Cuando se la convoca de forma apropiada, la crítica interior señalará algo que hay que poner en orden, algo que podrías poner en orden o algo que querrías poner en orden de forma voluntaria, sin resentimiento e incluso con placer. Pregúntate si en tu vida o en tu situación actual hay algún desbarajuste que puedas y quieras arreglar. ¿Podrías y querrías reparar algo que tímidamente está dando señales de estar estropeado? ¿Y podrías hacerlo ahora? Imagínate que eres una persona con la que tienes que sentarte a negociar e imagínate que eres un vago, un quisquilloso, un resentido difícil de soportar. Con una actitud semejante, ponerte en marcha no va a ser nada fácil, así que vas a tener que desplegar cierto encanto, cierta coquetería. Podría decirte, sin la menor ironía o sarcasmo: «Disculpa, estoy intentando aliviar una parte del sufrimiento innecesario que hay por aquí y me vendría bien algo de ayuda». No te eches a reír. «Me preguntaba si estarías dispuesto a hacer algo. Quedaría muy agradecido». Pídelo de forma honesta y humilde. No es cosa fácil.

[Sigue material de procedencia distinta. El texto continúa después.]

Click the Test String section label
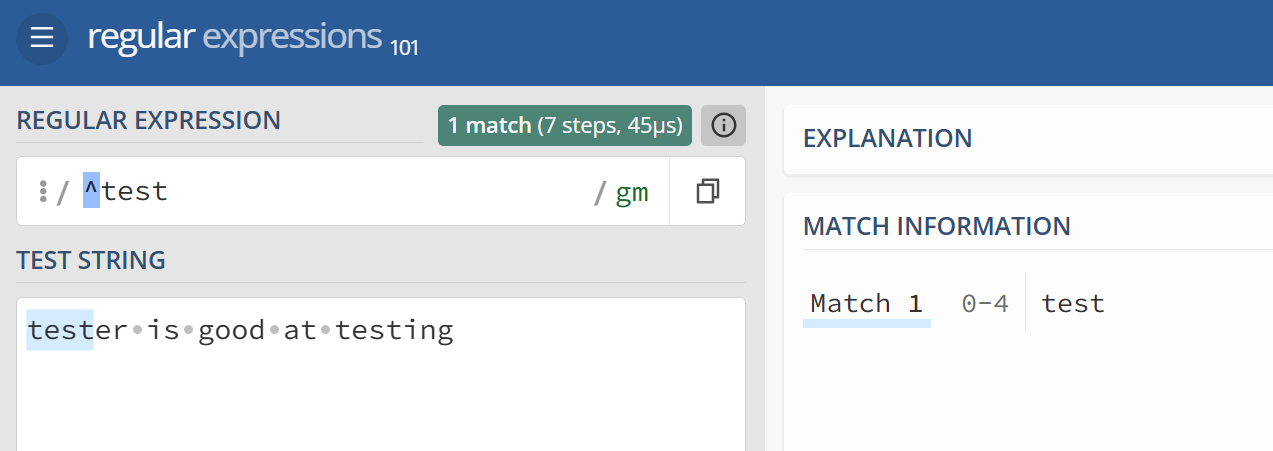[x=91, y=261]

En función de tu estado mental, puede que tengas que seguir negociando. A lo mejor no confías en ti mismo: piensas que te pedirás algo y que, en cuanto lo hayas conseguido, te pedirás inmediatamente otra cosa. Y entonces te harás el dolido vengativo y echarás pestes de lo que ya has ofrecido. ¿Quién quiere trabajar para un tirano así? Tú no, desde luego. Es por eso que no haces lo que te ordenas hacer. Eres un mal empleado y un jefe todavía peor. Quizá tengas que decirte: «De acuerdo, no nos hemos llevado demasiado bien hasta ahora y lo siento, pero estoy intentando mejorar. Seguro que seguiré cometiendo errores, pero haré lo posible por escucharte si tienes objeciones e intentaré aprender.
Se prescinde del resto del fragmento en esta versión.